**WHAT NEEDS TO BE DONE:**
Can you give the records from the line containing "This screenshot has width=503, height=365." through the end as a JSON list of strings, one string per line, with blank lines and the pictures left out?

Rows of pointing data:
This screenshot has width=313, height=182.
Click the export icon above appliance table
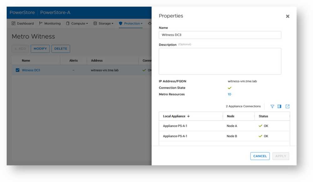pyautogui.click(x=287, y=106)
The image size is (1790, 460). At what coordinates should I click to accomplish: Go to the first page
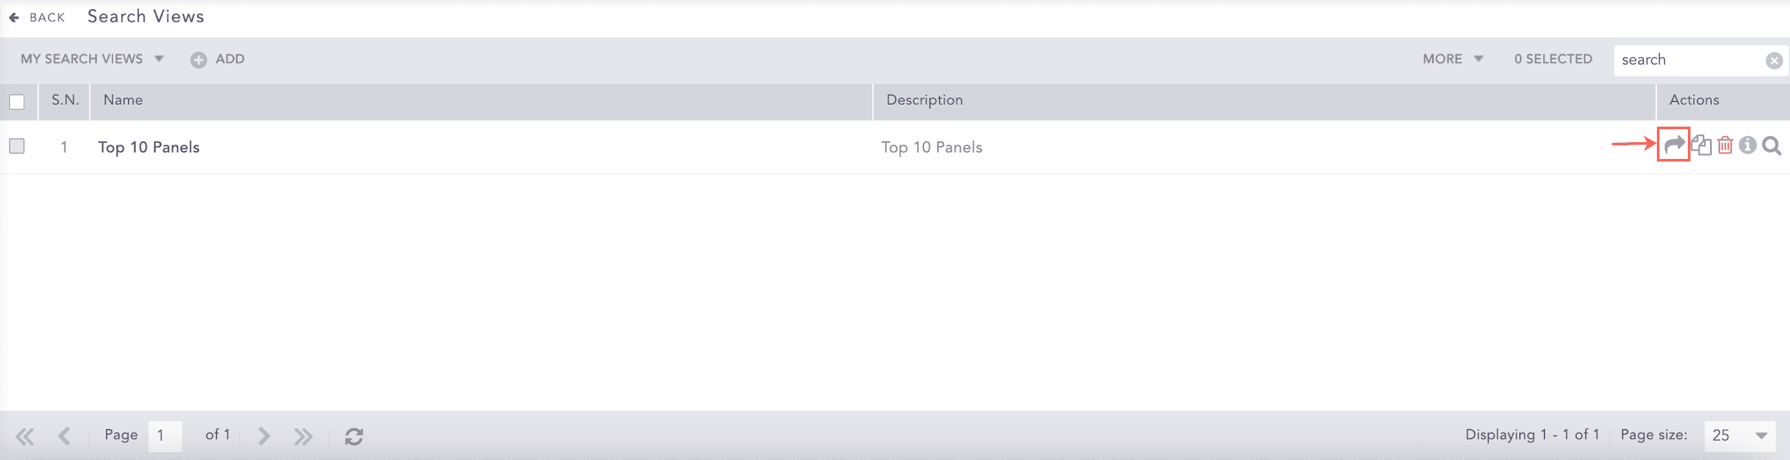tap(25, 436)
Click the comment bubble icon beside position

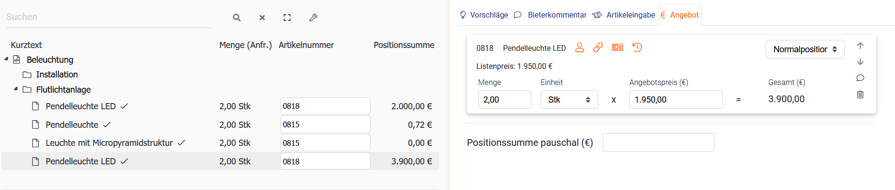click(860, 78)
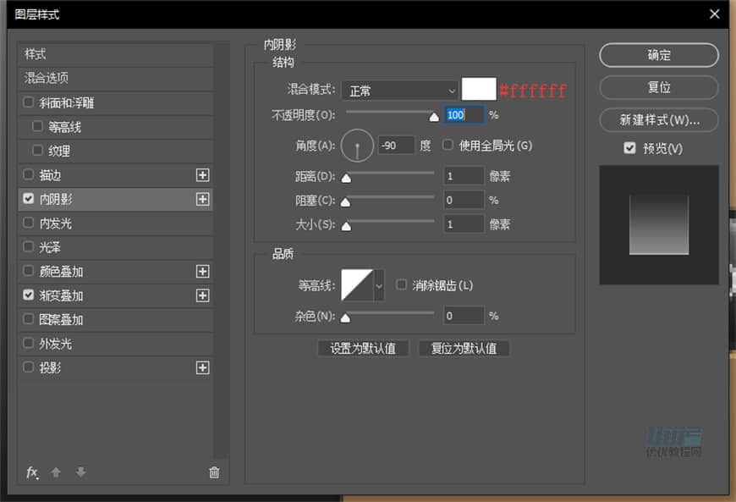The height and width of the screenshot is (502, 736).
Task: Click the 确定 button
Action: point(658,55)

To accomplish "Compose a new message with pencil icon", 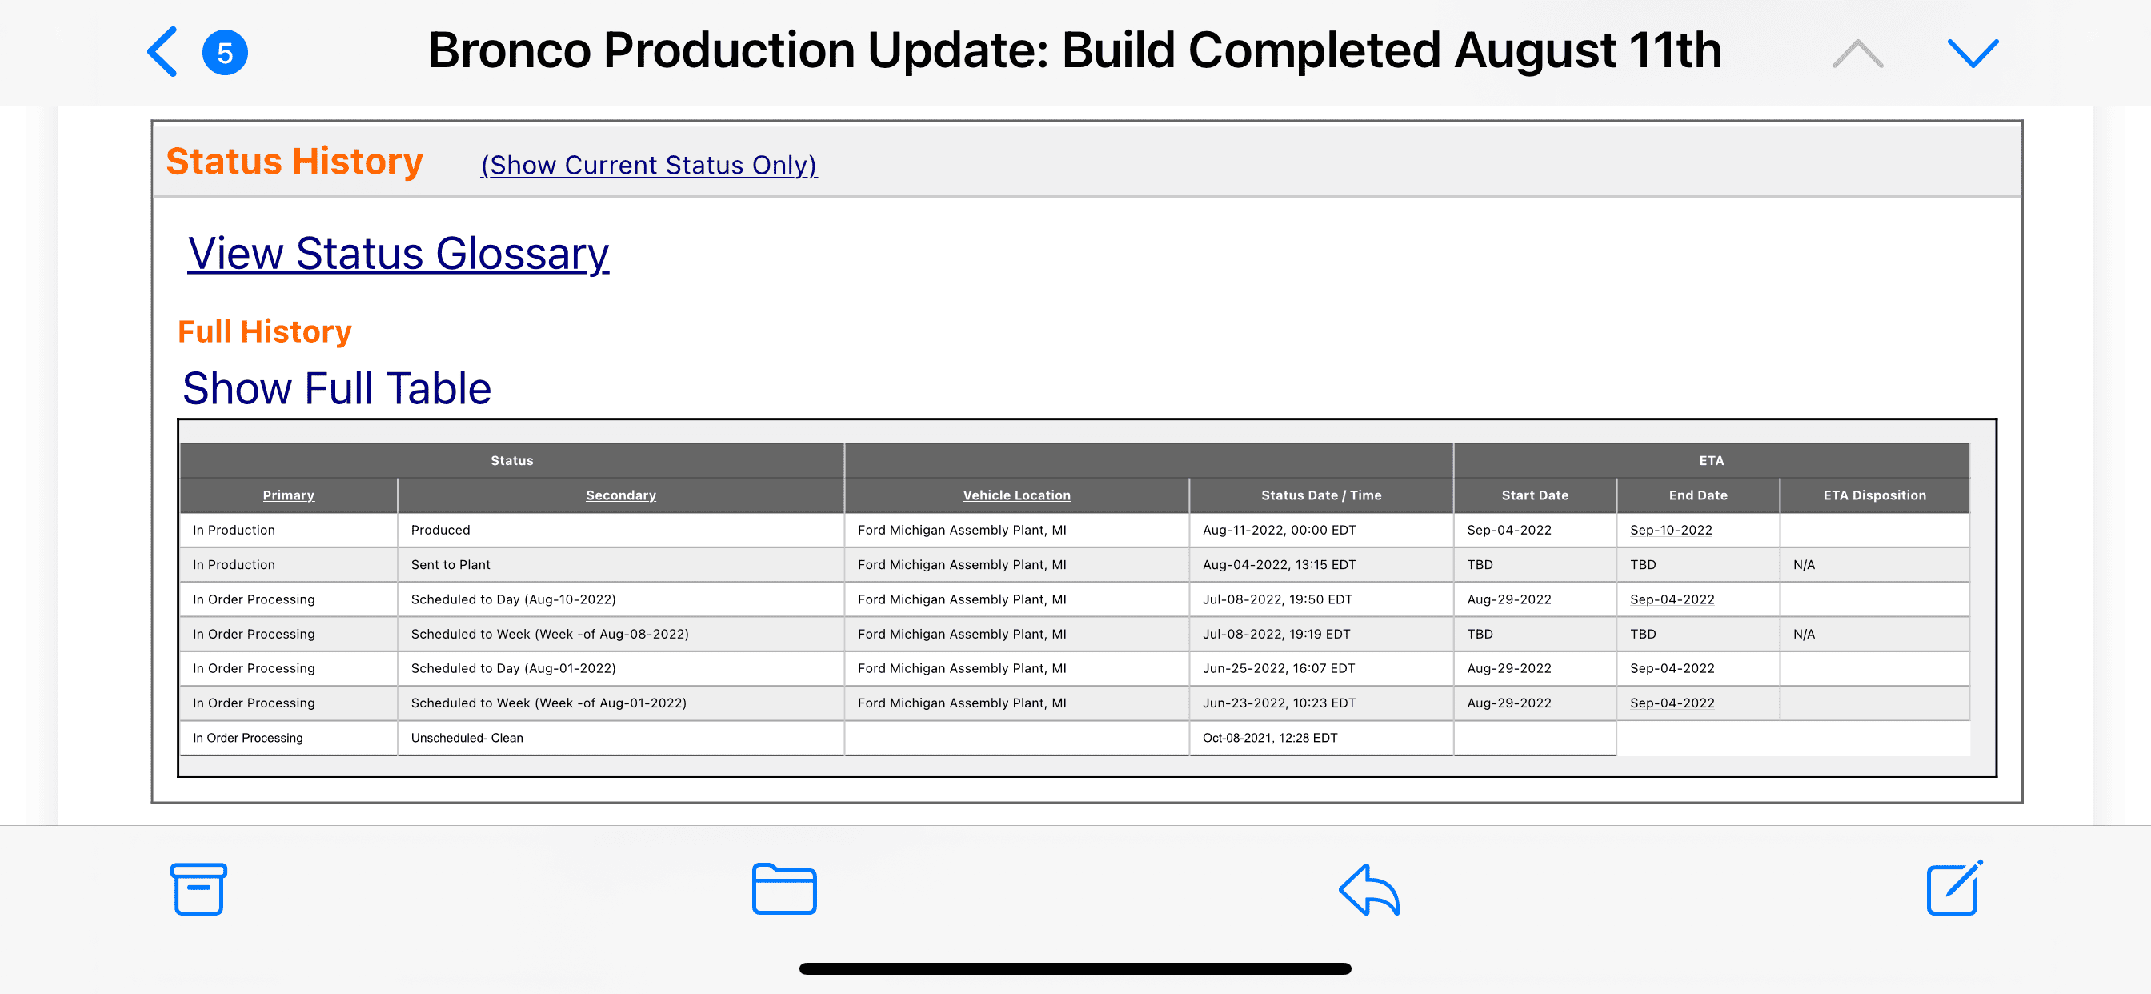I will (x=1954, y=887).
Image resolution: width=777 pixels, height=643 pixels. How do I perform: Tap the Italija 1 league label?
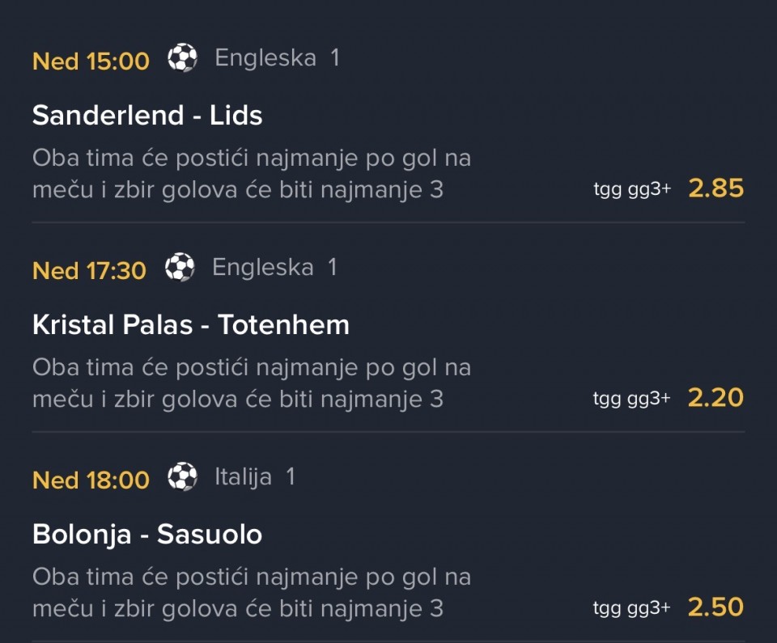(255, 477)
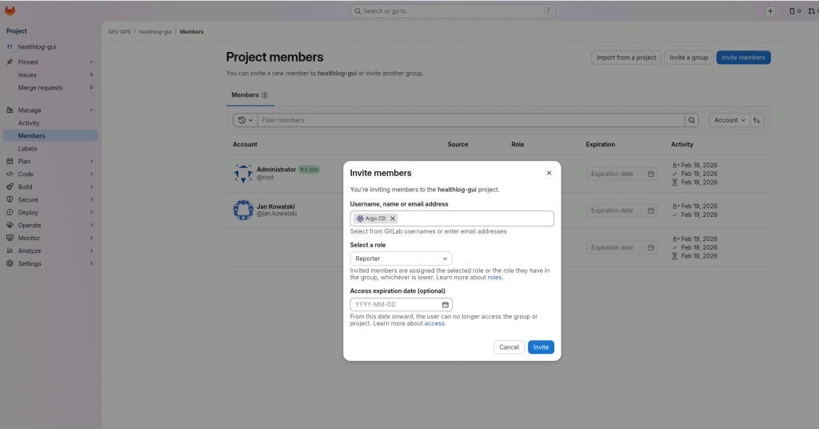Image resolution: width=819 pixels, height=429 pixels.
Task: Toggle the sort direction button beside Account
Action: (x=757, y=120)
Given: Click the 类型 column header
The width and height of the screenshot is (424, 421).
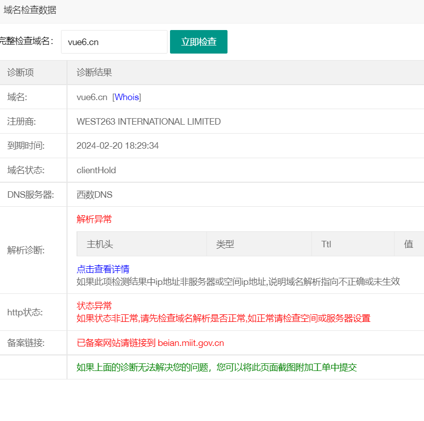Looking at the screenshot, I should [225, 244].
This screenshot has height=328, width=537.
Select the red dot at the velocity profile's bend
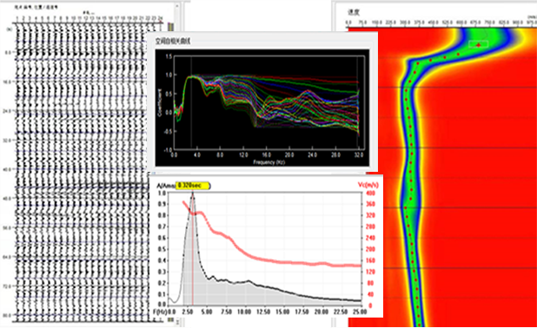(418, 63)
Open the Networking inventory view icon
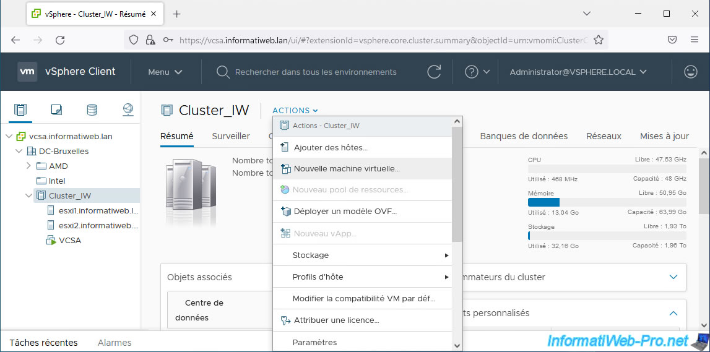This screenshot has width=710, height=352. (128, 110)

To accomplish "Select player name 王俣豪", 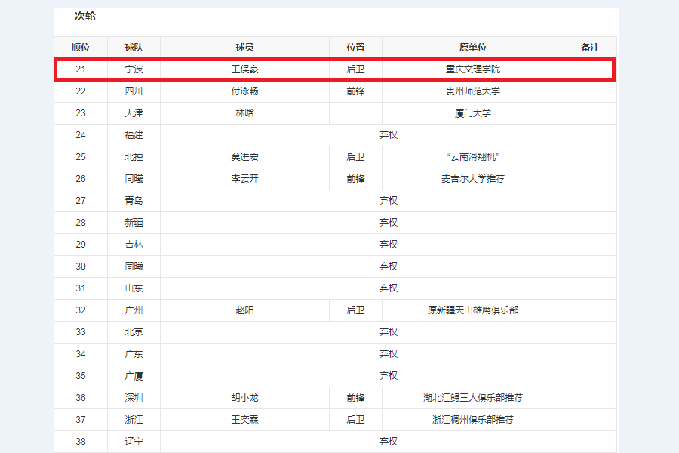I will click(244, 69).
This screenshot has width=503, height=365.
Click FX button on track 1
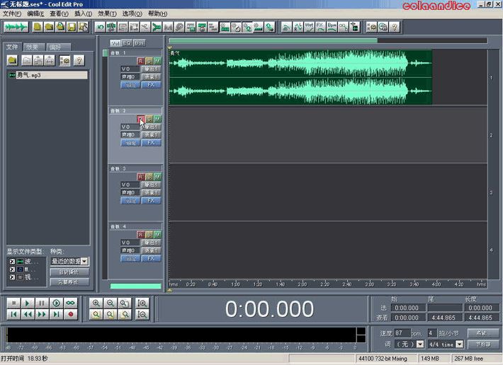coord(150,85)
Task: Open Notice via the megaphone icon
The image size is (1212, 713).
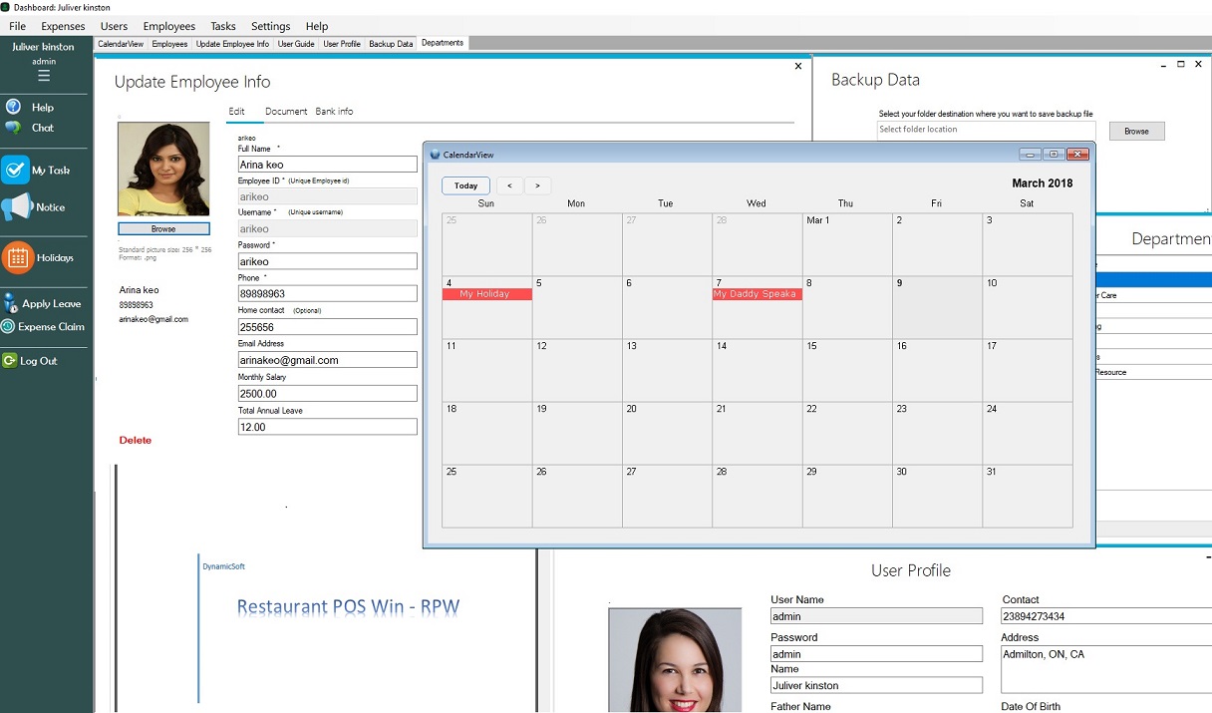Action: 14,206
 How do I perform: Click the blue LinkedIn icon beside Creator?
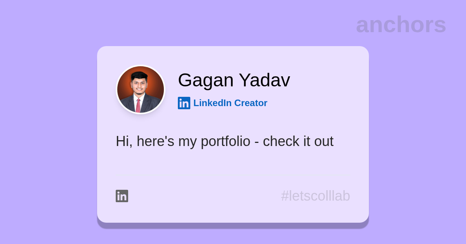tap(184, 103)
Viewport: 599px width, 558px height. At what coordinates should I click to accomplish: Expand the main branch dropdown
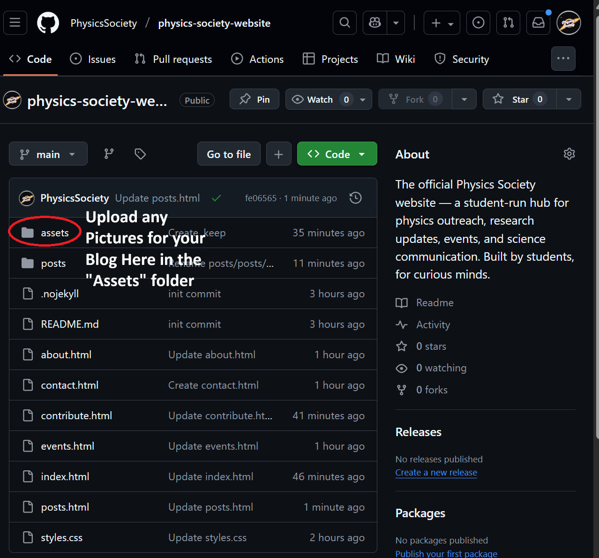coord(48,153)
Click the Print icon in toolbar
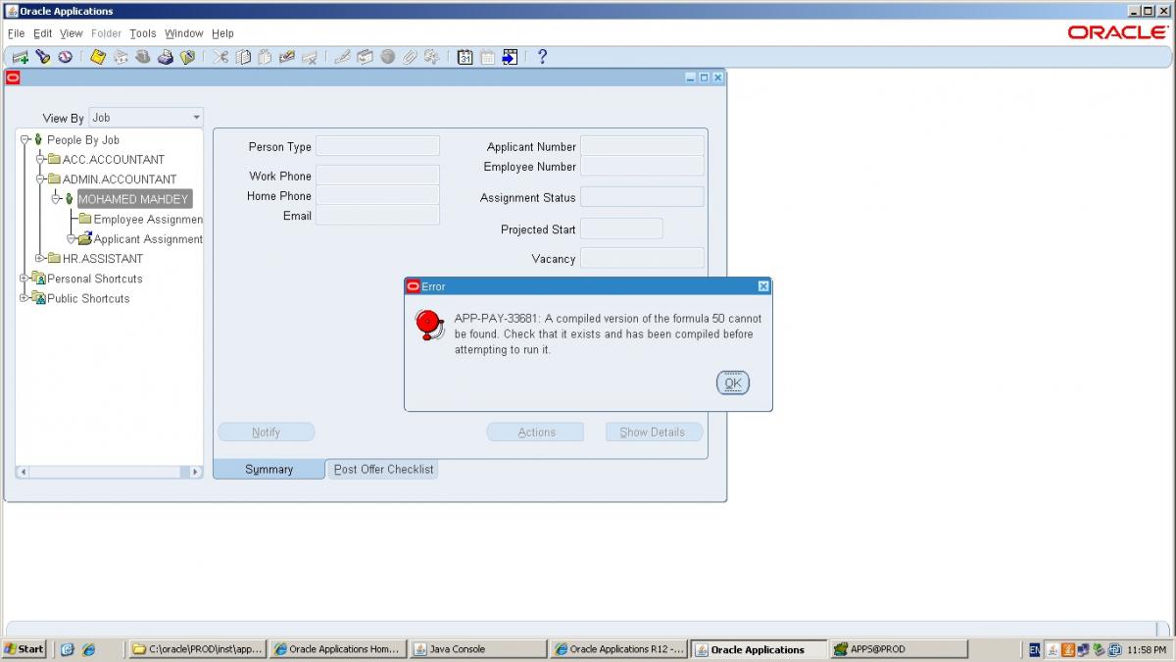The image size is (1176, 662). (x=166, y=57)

**COMPLETE OUTPUT:**
[
  "This screenshot has width=503, height=365.",
  "Click FX button on track 1",
  "coord(150,85)",
  "Task: Open Notice via the megaphone icon",
  "The image size is (1212, 713).",
  "Action: 14,206",
  " How do I perform: Click the blue LinkedIn icon beside Creator?",
  "tap(184, 103)",
  "Viewport: 599px width, 558px height. At what coordinates should I click to accomplish: Expand the main branch dropdown",
  "coord(48,153)",
  "Click the Print icon in toolbar",
  "The image size is (1176, 662). (x=166, y=57)"
]